How My Child Learned to Connect Without Being Forced

How My Child Learned to Connect Without Being Forced

The ABA referral came fast, and insurance approval even faster. ABA filled our weekly calendar. We were told it would build “social skills” for our child. Instead, I saw drills: eye contact on command, scripts for greetings, tokens for sitting still. My child performed in the therapy room, but then shut down at home. Real connection did not grow; it shrank.

“I can be with people when my body feels okay.”

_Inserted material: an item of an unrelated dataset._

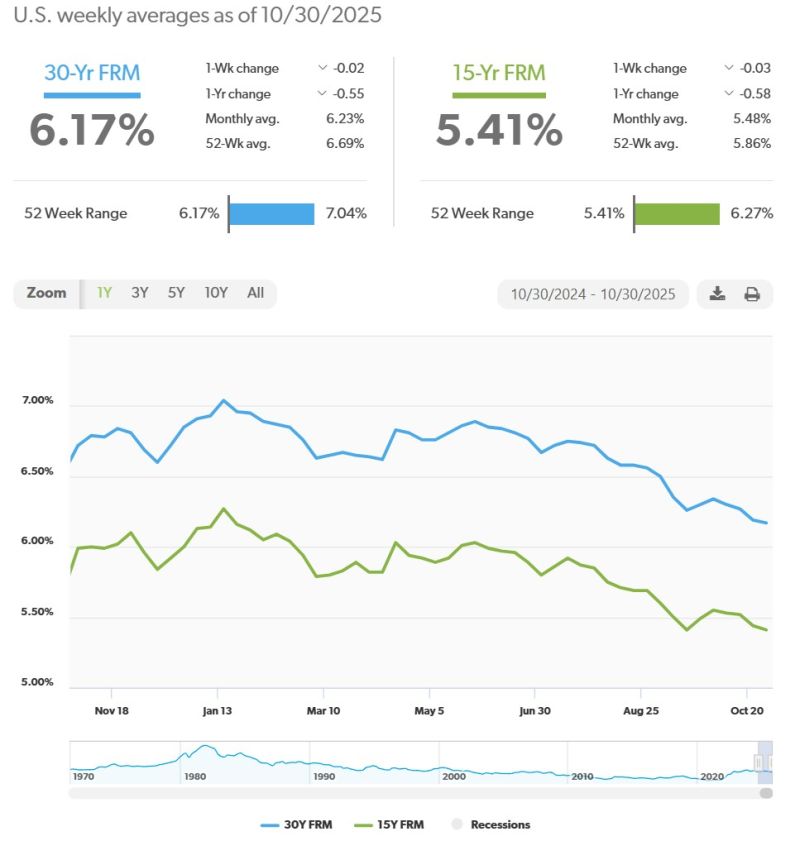Open the date range 10/30/2024 - 10/30/2025 field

That powerful sentence appeared months later, after we made a big change. We stopped forcing compliance. We started protecting our child’s comfort and consent instead. Our Occupational Therapist helped with sensory needs. She softened bright lights and lowered loud noises. She added movement or deep pressure before any talking. Our Speech-Language Pathologist got on the floor, following our child’s play. AAC (Augmentative and Alternative Communication) was always available. No trades. No “earning it.”

Slowly, real connection began to bloom. My child sat next to a sibling, three minutes at first, then five. They brought a favorite toy to share without prompting. At the park, my child waved hello first. At dinner, they spoke when ready. This was not flashy progress. It was steady, authentic, and ours.

Here is the hardest lesson I learned. Doctors often recommend ABA first because it’s quick for insurance to authorize. Insurers prefer large, trackable hour blocks. But vital licensed support like Occupational Therapy, Speech Therapy, and feeding therapy is often capped or delayed. This systemic bias cost our family precious time and peace. We needed specialized care that respected our child’s regulation, not more hours just to “prove” progress.

Quick fact: AAC does not prevent speech. It can support language growth when modeled well. (American Speech-Language-Hearing Association)

Does your child struggle to stay focused in therapy? Do not just add more table time. First, change the environment. Dim the lights. Reduce background voices. Offer gentle movement or deep pressure before any demands. If your child freezes when asked to “say hi,” try side-by-side play. Look at a shared object together, not directly at their eyes. Wait much longer than feels typical. Model words, gestures, or AAC gently, without pressure.

Here are some ways you can advocate for your child:

  • Ask providers to reduce sensory overload before tasks. Light, sound, pacing, and breaks matter.
  • Replace forced eye contact with joint attention. Look at the thing your child loves.
  • Keep AAC or gestures available at all times. Model briefly, then pause.
  • Start small for new social interactions. Try one peer in a calm place for a short time. Let your child choose when to leave.
  • Use home data. Track sleep, appetite, mood, and willingness to return for 24 hours after sessions.
  • Email your pediatrician: “If insurance coverage were equal, what mix of OT, Speech, and feeding would you recommend for my child, and why?”
  • Appeal insurance caps for licensed care. Ask about out-of-network options and “superbills.”

It can feel overwhelming to push against the standard path. Know that you are not alone. Real connection cannot be forced into existence. It grows when your child feels safe, heard, and unhurried. When my family stopped chasing approvals and started honoring our child’s body, they reached for us on their own terms. That is the genuine connection I have learned to trust.